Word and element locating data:
** start **
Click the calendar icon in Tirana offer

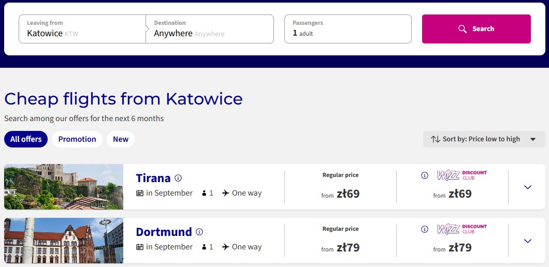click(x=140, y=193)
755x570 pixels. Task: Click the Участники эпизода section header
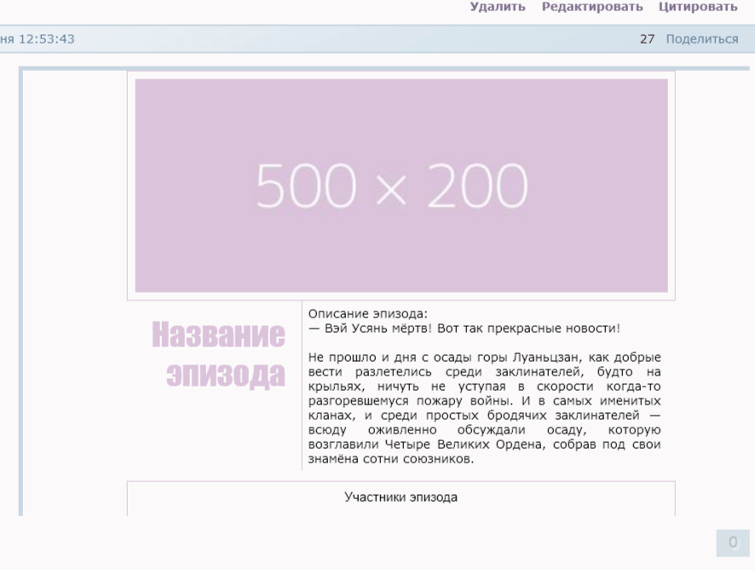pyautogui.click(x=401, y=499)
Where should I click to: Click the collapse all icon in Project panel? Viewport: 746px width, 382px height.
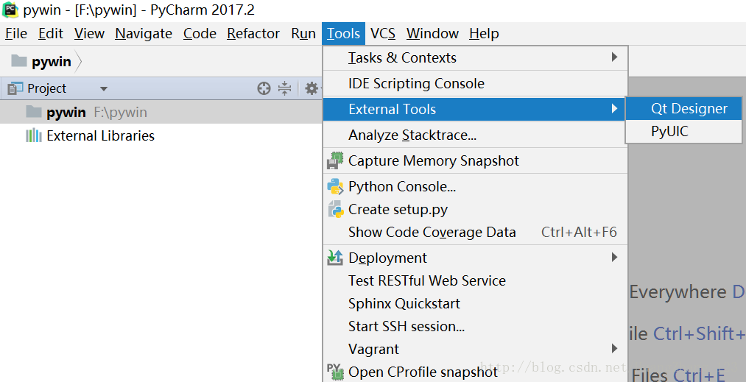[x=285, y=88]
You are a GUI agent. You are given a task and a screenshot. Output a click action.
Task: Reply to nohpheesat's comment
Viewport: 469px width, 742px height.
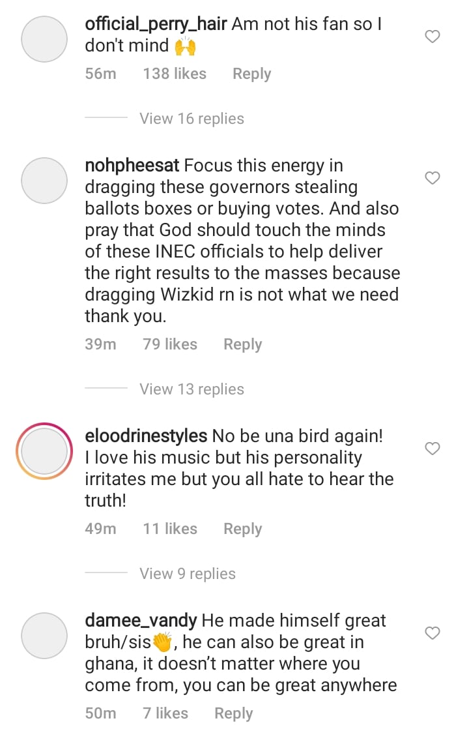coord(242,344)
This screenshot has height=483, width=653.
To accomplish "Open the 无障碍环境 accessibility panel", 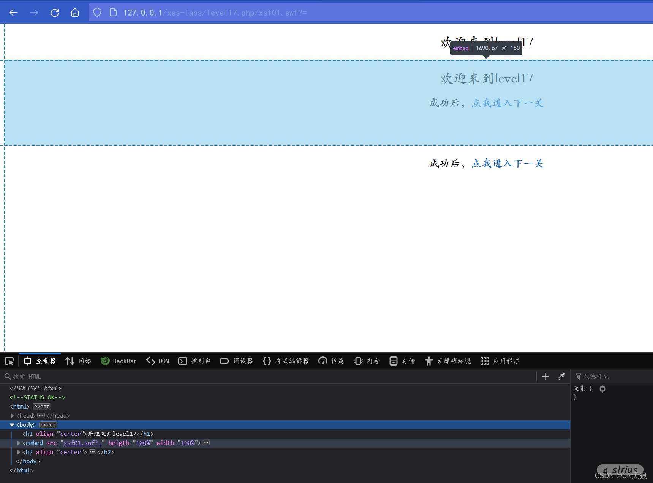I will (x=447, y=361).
** end **
§ **WHAT TO DO**:
Pull out each line of the entries that contains the word "Viewport" and copy it in full.

§ **TASK OUTPUT**:
Where should I click to: Click the collapse all icon in Project panel? Viewport: 746px width, 382px height.
Viewport: 469px width, 742px height.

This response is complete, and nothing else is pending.